Depending on the date of closing, the amount of property tax that a homebuyer and seller are responsible for will vary. The process of figuring out who pays how much is called tax proration, and it’s one cost that many buyers overlook when calculating their cash to close.

What is tax proration?

Tax proration is when property taxes are fairly divided between buyer and seller based on the date of ownership transfer or closing.

Simply put: Tax proration helps level the playing field. Property taxes on homes are often billed at the beginning of the calendar year for the year prior. So in 2024, you’d get a property tax bill for 2023. Let’s say you bought and closed on a home in November 2023. Should you be responsible for the property taxes owed on that home for the months before closing? Didn’t think so. Enter tax proration. 

Tax proration involves a bit of math to figure out how much of the bill each party is responsible for. Here’s where it gets more complicated: Homeowners (or the sellers) don’t typically pay their part of the property tax bill directly. Depending on the date of closing, or the particular situation, you have a couple of payment options to consider.

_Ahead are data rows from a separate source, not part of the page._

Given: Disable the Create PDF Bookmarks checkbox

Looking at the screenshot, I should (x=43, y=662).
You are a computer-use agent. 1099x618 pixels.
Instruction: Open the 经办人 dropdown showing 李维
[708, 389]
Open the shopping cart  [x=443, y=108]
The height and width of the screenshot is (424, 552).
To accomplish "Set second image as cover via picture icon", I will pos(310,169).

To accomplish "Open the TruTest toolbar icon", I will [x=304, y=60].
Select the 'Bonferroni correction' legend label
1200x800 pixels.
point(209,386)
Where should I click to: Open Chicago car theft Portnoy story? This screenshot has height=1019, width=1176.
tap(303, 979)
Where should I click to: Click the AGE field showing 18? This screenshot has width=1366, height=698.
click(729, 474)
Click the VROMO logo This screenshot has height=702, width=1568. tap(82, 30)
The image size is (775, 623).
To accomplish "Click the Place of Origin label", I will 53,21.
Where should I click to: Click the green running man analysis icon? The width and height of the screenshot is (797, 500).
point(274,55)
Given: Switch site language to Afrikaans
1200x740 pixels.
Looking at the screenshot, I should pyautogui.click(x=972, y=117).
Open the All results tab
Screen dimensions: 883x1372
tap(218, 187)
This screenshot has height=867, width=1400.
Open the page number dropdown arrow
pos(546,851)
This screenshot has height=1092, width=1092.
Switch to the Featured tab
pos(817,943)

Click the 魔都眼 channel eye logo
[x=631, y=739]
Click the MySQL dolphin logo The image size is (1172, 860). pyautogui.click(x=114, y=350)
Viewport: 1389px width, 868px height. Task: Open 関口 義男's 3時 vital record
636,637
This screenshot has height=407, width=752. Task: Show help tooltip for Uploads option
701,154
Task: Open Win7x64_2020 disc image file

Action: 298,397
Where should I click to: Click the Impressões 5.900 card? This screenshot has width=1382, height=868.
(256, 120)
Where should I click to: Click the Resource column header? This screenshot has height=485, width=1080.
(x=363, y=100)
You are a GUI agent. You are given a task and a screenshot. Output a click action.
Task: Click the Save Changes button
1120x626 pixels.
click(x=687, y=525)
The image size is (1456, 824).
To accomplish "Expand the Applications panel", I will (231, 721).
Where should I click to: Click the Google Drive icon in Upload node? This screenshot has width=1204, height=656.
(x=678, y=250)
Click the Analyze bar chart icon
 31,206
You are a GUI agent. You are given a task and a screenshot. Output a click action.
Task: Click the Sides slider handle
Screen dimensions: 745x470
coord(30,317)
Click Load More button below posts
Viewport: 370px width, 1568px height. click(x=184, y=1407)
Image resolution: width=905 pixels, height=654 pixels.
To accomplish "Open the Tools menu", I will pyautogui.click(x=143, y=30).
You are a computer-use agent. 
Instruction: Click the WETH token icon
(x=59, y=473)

How to pay property taxes with tax proration

EscrowCredit
In this situation, the sellers place their payment for the property tax bill in an escrow account. The buyers would do the same, and the bill would be paid from that escrow account when it’s due. This process could be continued even after the buyers take the keys for the next annual property tax bill. Part of their monthly mortgage payment would go into the escrow account, accumulate over the year, and be used to pay the property tax bill on time. Nope, not a line of credit. In this situation, the sellers issue a “credit” to the buyers at closing. This doesn’t lower the home’s price directly, but it’s a similar mechanic. It’s essentially a discount on the closing costs, which would require the buyers to bring less cash to close — allowing them to use that “extra” cash to help pay the annual property tax bill. 

Tax proration pro-tips

Before you close on your home, keep these three tips in mind.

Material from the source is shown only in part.